Carlat Staff
REVIEW OF: Tari AR et al, Lancet 2025;405(10484):1093–1118
STUDY TYPE: Narrative review
“Stay active” has been standard advice for decades, but patients may need to hear more specifics for the advice to be useful. This narrative review synthesized evidence from animal models, observational studies, and RCTs to clarify how endurance exercise protects the aging brain at molecular, cellular, and clinical levels.
Aerobic exercise increases cerebral blood flow to the hippocampus, grows hippocampal volume, and reduces age-related atrophy through neurogenesis and synaptic remodeling that few other interventions can match. It also triggers release of exerkines, signaling molecules that cross the blood-brain barrier and boost BDNF, IGF-1, and other factors supporting neuronal survival and plasticity.
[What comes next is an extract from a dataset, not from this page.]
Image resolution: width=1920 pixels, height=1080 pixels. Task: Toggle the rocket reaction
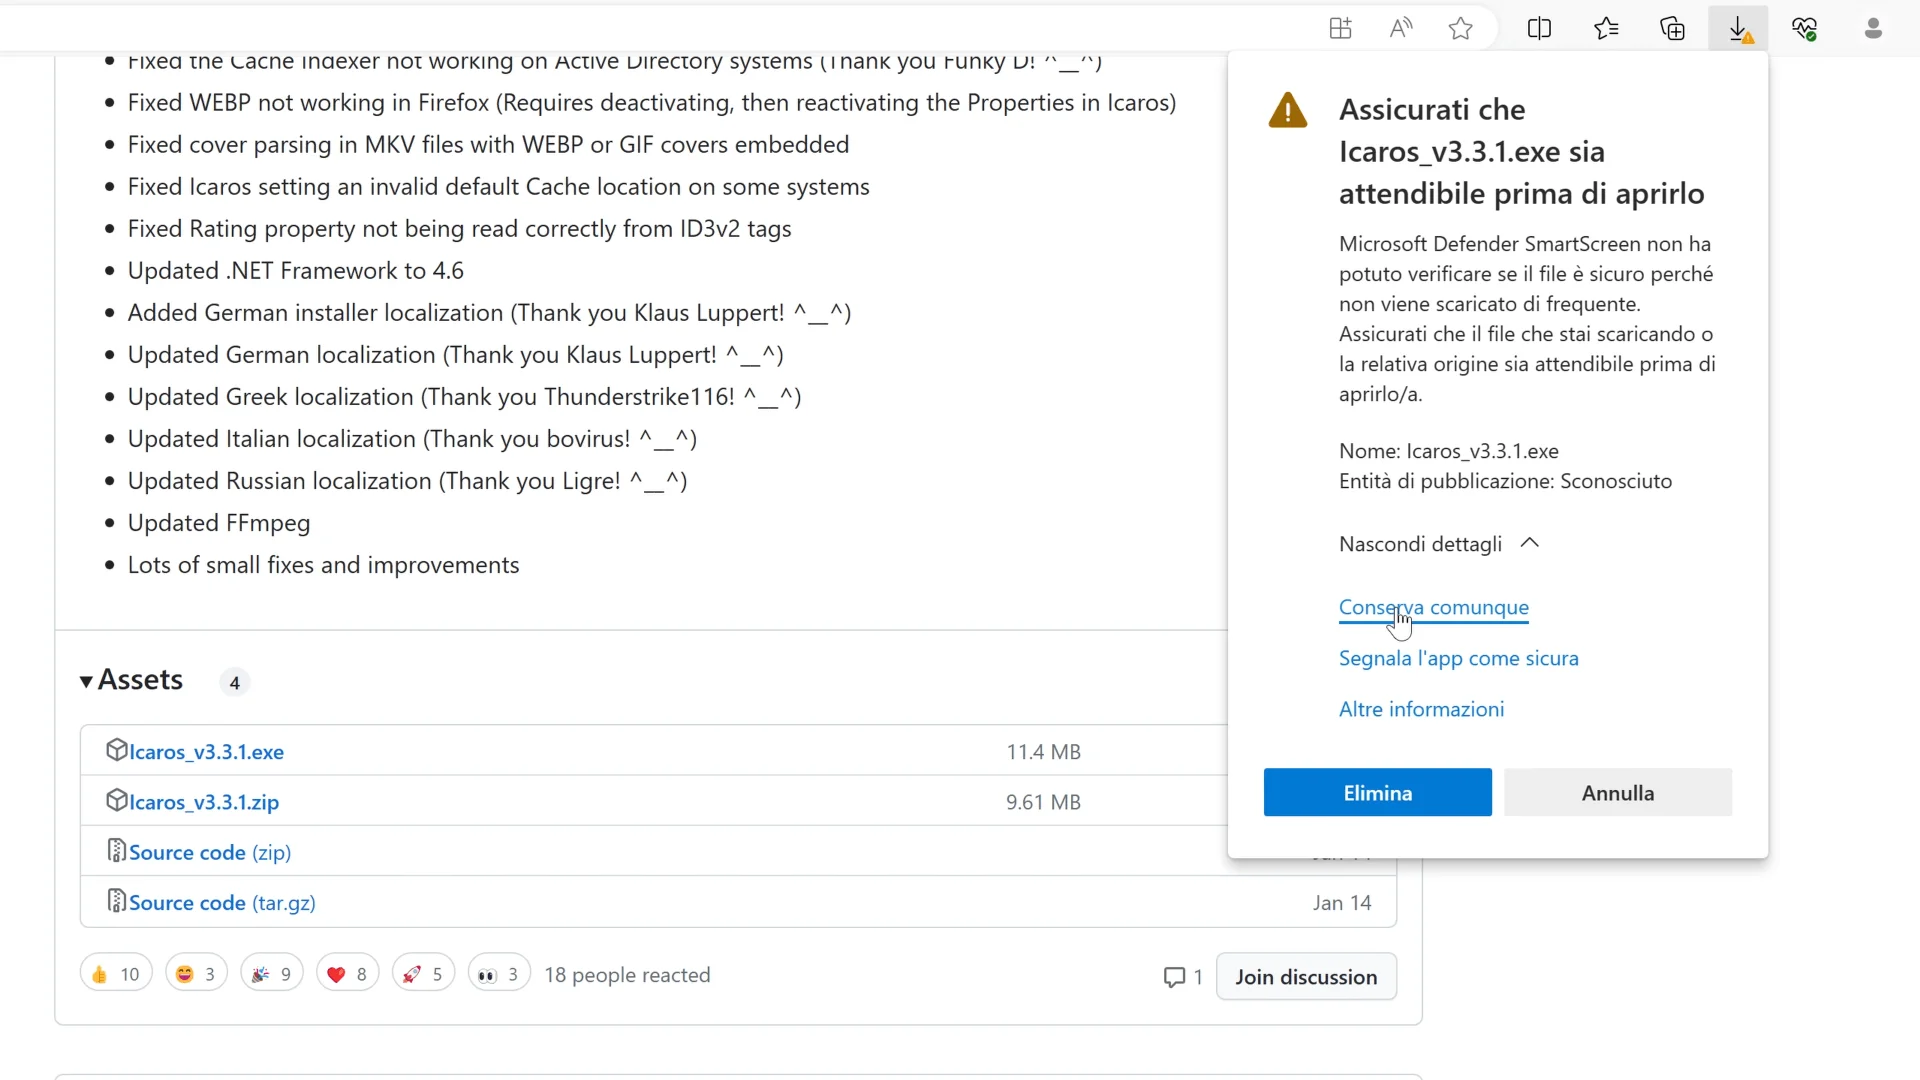422,973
The key variable isn’t time on one’s feet but cardiorespiratory fitness, which predicts dementia risk and longevity more strongly than activity level alone, and only improves when cardiovascular demand is genuinely high. Just 30 minutes per week of high-intensity exercise (roughly 85% max heart rate; vigorous enough to speak briefly but not sing) reduced all-cause mortality by ~40%, dementia risk by 30%, and dementia-related mortality by ~40%.
CARLAT TAKE
Prescribe intensity instead of steps. For deconditioned patients, brisk walking with hills or stair climbing is a good start; for those already active, push toward jogging, cycling, or intervals. The goal is sustained elevated heart rate, a low-cost intervention with an effect size rivaling most pharmacologic options for dementia prevention. Make it specific: “I want you sweating and breathing hard for 10 minutes, three times a week.”